Over 1000 stalls in Jakarta are currently connected to the service and they’re expanding into other cities in Indonesia.
2. Dubai Now
55 smart services, 24 participating government and private entities and 300,000 users – in 2015, the Smart Dubai Government Establishment (SDG) launched Dubai Now, a platform which gives Dubai citizens access to dozens of smart services provided by several government and private entities. It contributes to the vision of the Dubai government:
- Make the cities services more efficient and seamless
- Create the smartest and happiest city in the world
The 300,000 users on the platform are using Dubai Now to track their flights, pay their utility bills, arrange transport services, buy parking tickets, and more.
The platform also makes it easier for citizens to stay healthy, displaying all the qualified medical specialists, pharmacies, vaccination plans and more. Furthermore, the platform helps to keep citizens safe, as there’s a function to share photos of criminal activity with authorities. And there’s a service on the app that provides information about court cases . The Dubai data portal also aggregates data and provides open APIs to encourage innovation by third parties.
3. Barcelona Digital City
Not only Dubai seeks to become the smartest and happiest city in the world. Barcelona’s city council is also prioritizing happiness and efficiency using the power of technology, the Internet of Things, AI, and more. Via the Barcelona Digital City initiative, the city is digitally transforming the city, the government, business life and the social sector.
Barcelona is improving civil services and developing a City Data Infrastructure, a transformation that is materialized in the form of the DEcentralized Citizens Owned Data Ecosystem (DECODE) project. The project was funded by the EU for €5m. Because the system is open source and open access, the citizens are the owners of the data. Citizens can decide for themselves which data they are willing to share with the system, thereby maintaining their data sovereignty. It is fully compliant with the European GDPR regulation.

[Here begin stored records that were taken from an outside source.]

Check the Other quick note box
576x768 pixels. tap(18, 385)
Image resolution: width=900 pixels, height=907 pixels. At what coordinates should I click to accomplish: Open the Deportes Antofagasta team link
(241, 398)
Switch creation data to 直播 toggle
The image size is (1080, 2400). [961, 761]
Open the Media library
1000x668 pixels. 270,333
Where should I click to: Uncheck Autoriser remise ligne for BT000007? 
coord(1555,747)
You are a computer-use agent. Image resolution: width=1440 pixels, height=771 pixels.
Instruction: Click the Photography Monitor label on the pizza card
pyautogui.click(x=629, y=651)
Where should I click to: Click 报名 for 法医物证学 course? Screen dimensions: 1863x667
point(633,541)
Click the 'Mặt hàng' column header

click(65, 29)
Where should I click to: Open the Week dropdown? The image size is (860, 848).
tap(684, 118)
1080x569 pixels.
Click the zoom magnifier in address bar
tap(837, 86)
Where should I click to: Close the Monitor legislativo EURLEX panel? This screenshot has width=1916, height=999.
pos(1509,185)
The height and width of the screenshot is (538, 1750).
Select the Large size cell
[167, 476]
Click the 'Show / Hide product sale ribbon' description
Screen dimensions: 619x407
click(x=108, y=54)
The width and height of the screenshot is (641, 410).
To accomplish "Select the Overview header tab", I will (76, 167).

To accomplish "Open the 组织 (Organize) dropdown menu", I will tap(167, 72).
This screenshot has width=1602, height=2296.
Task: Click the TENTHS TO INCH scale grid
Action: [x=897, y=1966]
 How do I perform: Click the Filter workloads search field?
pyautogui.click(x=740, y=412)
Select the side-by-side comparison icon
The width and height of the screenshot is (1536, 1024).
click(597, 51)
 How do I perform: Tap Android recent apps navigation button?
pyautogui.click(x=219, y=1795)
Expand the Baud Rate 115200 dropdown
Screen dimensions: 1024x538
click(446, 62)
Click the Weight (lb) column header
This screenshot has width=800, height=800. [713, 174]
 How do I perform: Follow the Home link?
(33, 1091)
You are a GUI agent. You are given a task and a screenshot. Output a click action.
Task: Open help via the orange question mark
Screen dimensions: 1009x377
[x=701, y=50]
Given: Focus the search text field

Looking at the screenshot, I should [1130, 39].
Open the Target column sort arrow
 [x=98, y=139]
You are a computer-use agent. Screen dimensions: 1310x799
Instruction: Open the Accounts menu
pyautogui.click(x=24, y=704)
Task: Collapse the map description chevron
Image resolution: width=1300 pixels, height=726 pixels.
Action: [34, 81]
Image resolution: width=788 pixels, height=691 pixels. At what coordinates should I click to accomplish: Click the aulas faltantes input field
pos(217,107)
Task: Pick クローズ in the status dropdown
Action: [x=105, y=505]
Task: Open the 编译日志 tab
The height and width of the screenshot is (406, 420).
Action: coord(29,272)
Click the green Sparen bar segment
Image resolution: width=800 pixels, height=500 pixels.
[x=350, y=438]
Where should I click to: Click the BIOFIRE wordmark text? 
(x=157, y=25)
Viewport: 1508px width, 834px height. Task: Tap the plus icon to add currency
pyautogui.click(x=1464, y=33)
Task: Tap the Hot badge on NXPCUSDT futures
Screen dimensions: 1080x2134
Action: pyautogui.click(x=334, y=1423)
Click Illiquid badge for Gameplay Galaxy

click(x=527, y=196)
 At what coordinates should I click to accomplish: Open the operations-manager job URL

There are currently over 400 datasets in the system, containing information about administration, economy and business, population, territory and urban environment. Because of the open access, parties can appeal for consent to jointly develop relevant add on services.
What’s also worth mentioning is Barcelona’s ‘Sentilo’, a system of measuring data points on 150,000 lamp posts, 40,000 garbage containers and 80,000 parking spots which provides open access data about energy use, noise levels, garbage disposal, meteo data, parking spots, air quality, water usage, bicycle flow, people and vehicle flow.
These are just a few examples of cities that are actually making the lives of their citizens better by investing heavily in technology.